====== Source ======

Skip to main content

Matching gaia clustered stars to known clusters

Project description

GaiaClusterFit

GaiaClusterFit is a Python library for optuimizing GAIA clustering

Installation

Use the package manager pip to install GaiaClusterFit.

pip install GaiaClusterFit

Basic Usage

Import library

from  GaiaClusterFit import GCA

from  GaiaClusterFit import evalmetric

Specify Gaia query

#GAIA database query

query ="""SELECT TOP 1000  source_id, b, l, parallax,phot_g_mean_mag,pmra,pmdec, RUWE, bp_rp,phot_g_mean_mag+5*log10(parallax)-10 as mg

FROM gaiadr3.gaia_source

WHERE l < 275 AND l > 240 

AND b < 5 AND b > -15

AND phot_g_mean_mag < 18

AND RUWE < 1.4

AND parallax < 4 AND parallax > 1.8

AND parallax_error/parallax < 0.02""" 

Create an instance and import data

#Create instance

job = GCA.GCAinstance(RegionName = "Char")



#Login and fetch GAIA Data

job.GaiaLogin(username='username', password='password')

job.FetchQueryAsync(query)



#Import known cluster

job.ImportRegion("G:/path/known_cluster.fits")

Setting up basic cluster fit function to clustered GAIA data to known clusters

#Parameters to optimize Cluster function over (HDBscan by default)

parameters = [{"variable": "min_cluster_size", "min":10, "max":100}]

Renaming cluster table columns to match GAIA column names

job.RenameCol(job.regiondata, [["Source", "source_id"],["Pop", "population"]])

Optimizing cluster function(HDBscan) over GAIA data to match known clusters

optimal = job.optimize_grid(fit_params=parameters, evalmetric.homogeneityscore)

Scoring function returns a score for the fit based by default on homogeneity self-made score functions can be passed and recieve an astropy gaia table and an astropy region table. optimize_grid returns parameters for the highest score

Code Discriptions

GCA.GCAinstance

GCAinstance(data =None, regiondata =None, RegionName = "No region Name")

Creates an instance object class used for clusteringa and cluster match scoreing later on.

(data =None, regiondata =None, RegionName = "No region Name") are optional.

Later instance.Datatable and instance.Regiondata can be populated by querying the GAIA database (GCAinstance.GaiaLogin and GCAinstance.FetchQueryAsync) or by uploading a Gaia FITs table through instance.ImportDataTable and instance.ImportRegion

  • data : an astropy.table table containing star data

  • regiondata: an astropy.table table containing known cluster data

GCAinstance.ImportDataTable()

====== Provided material ======

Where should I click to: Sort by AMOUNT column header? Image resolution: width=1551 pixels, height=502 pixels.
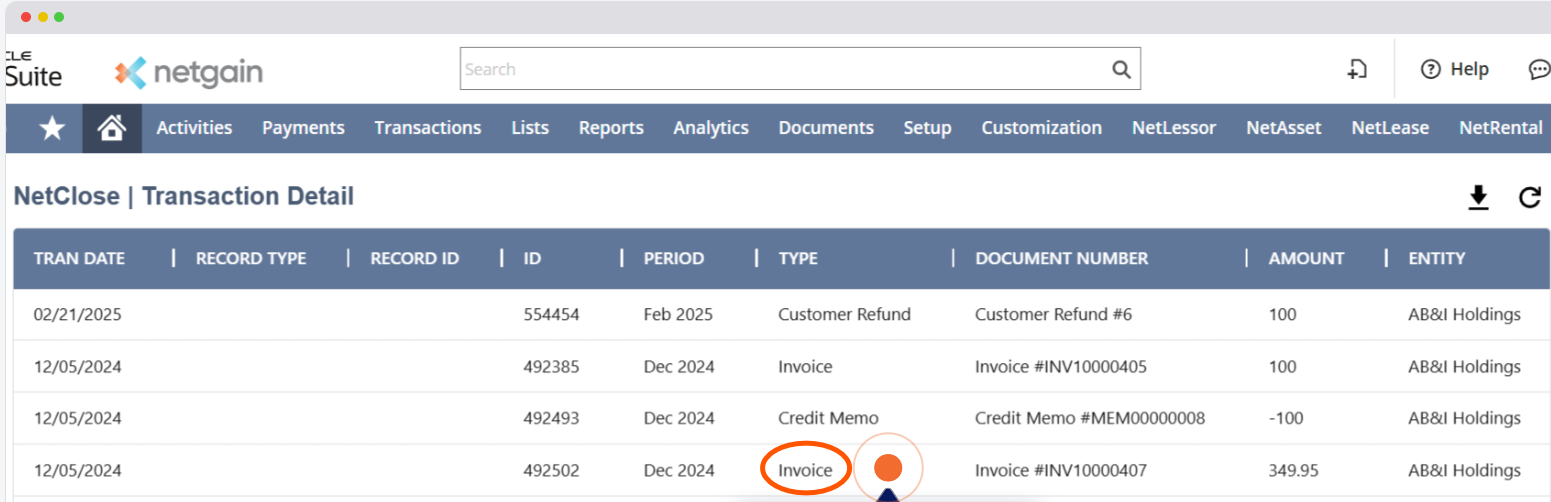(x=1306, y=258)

======
====== Provided material ======

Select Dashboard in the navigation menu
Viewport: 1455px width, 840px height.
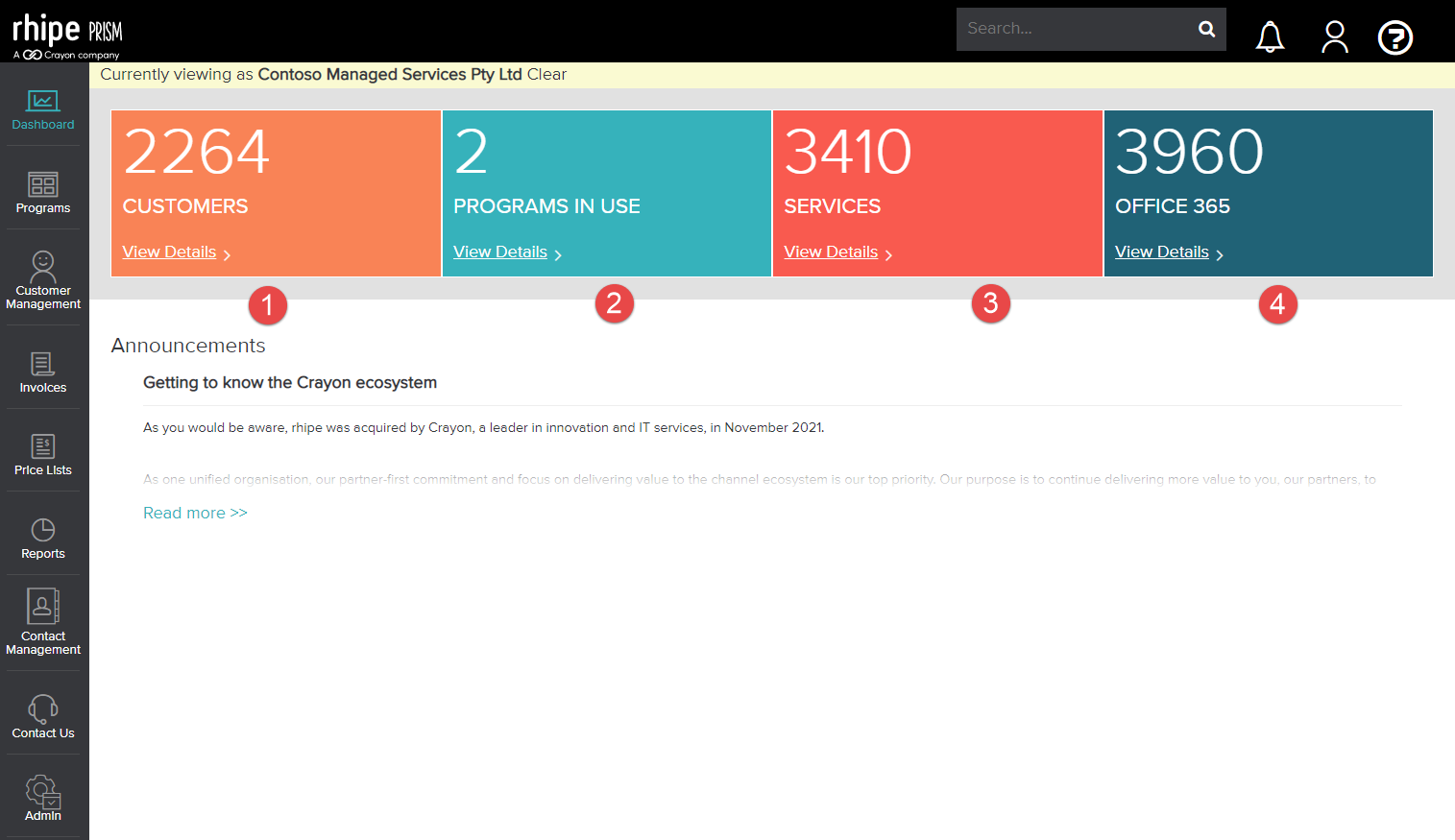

======

• Exercise requirements:
1. Answer these about the GaiaClusterFit page:
(a) What command installs the package?
(b) In the sample query, what upper limit is set on RUWE?
(c) What cluster function is used by default?
2. Pick up the GaiaClusterFit page after its last line and keep writing.
The entries have nothing to do with what comes next.

• Answers given:
1.
(a) pip install GaiaClusterFit
(b) RUWE < 1.4
(c) HDBscan

2.
def ImportDataTable(self,path): #import a fits datatable comming from Gaia or whatever

  self.datatable =Table(fits.open(path)[1].data)

Imports a GAIA table from the .fits format and stores it to self.datatable

  • path: a string specifying the path to the .fits table file containing star data

GCAinstance.ExportDataTable()

def ExportDataTable(self, path, **kwargs): #export the self.datatable to any format(for importing measures i would recommend .fits)

     self.datatable.write(f'{path}',**kwargs)

Exports self.datatable to a .fits file at a specified path. Kwargs translate over from astropy.io.ascii.write(**kwargs) function

  • path: a string specifying the path where the .fits table file containing star data will be stored

GCAinstance.ImportRegion()

def ImportDataTable(self,path): #import a fits datatable comming from Gaia or whatever

  self.regiondata =Table(fits.open(path)[1].data)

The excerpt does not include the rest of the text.